CN D Magazine

#7 octobre 24

Philosophe de danse : pensée prospère, réalité précaire

Callysta Croizer


En janvier dernier, la parution d’un livre d’Alexandre Lacroix a suscité une levée de boucliers dans le petit milieu de la recherche en danse. Pour cause, le journaliste se place comme le pionnier de la philosophie de la danse, effaçant du même coup le travail de celles et ceux qui en font leur champ d’étude. À la lumière de cette polémique, CN D magazine a rencontré trois philosophes de danse pour décrypter les paradoxes structurels de leur discipline de niche mais bien vivante, au croisement des mondes universitaire et artistique.

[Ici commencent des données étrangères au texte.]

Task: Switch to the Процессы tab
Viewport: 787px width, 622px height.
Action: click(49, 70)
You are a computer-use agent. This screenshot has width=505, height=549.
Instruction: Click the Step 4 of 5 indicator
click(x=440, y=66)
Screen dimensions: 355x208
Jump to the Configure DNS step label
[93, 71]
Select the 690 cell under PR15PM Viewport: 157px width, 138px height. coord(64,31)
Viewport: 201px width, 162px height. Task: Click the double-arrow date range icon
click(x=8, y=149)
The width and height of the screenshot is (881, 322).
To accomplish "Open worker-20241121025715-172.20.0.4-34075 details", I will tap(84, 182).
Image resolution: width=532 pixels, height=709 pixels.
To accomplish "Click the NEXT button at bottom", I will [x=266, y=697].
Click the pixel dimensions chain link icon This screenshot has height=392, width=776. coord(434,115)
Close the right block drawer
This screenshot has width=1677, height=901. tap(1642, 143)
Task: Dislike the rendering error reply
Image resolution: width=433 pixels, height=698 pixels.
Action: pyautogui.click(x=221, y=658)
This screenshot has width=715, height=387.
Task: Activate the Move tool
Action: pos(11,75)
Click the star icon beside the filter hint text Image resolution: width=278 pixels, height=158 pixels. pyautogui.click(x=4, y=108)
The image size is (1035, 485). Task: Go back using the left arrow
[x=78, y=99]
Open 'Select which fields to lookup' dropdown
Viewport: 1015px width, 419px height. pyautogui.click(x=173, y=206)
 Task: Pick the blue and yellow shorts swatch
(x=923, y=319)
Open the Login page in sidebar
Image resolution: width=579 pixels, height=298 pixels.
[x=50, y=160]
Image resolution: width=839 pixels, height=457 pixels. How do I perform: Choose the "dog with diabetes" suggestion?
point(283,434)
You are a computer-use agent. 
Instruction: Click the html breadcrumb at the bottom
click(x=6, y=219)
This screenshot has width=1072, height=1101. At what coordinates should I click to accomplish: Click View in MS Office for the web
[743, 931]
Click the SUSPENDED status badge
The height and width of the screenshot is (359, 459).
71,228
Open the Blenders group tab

Il aura suffi d’une publication pour qu’Alexandre Lacroix s’attire les foudres des chercheuses et chercheurs en danse. Après la sortie de son livre La Danse. Philosophie du corps en mouvement (Allary, 2024) en janvier dernier, un petit groupe de spécialistes a dénoncé dans une tribune relayée par Libération l’« invisibilisation » de leurs travaux, absents de la bibliographie de l’ouvrage ; puis une enquête dans le même quotidien est revenue en détail sur les similarités troublantes entre le texte du directeur de Philosophie magazine et les ouvrages de certains universitaires, dont Danser. Une philosophie (Carnets nord, 2018) de Julia Beauquel.

Pour justifier le caractère novateur de sa démarche, Alexandre Lacroix pointait un certain désintérêt des philosophes pour la danse et l’« impensé » du geste dansé. « S’il y a certes peu de philosophes de la danse, il n’y a pas “peu” de réflexions philosophiques sur la danse » s’insurge Aude Thuries. La docteure en Arts et autrice d’une thèse nourrie par les travaux de Suzanne K. Langer explique qu’après Platon et Aristote, la pensée de la danse est « souvent cachée dans des ouvrages protéiformes », et que, au tournant du XXe siècle, la danse traverse les aphorismes de Friedrich Nietzsche tandis qu’Erwin Straus lui consacre un article entier. De quoi remettre la perspective historique au centre de cette polémique qui, en braquant la lumière sur le champ de la recherche en danse, interroge aussi les conditions actuelles d’exercice de cette discipline de niche.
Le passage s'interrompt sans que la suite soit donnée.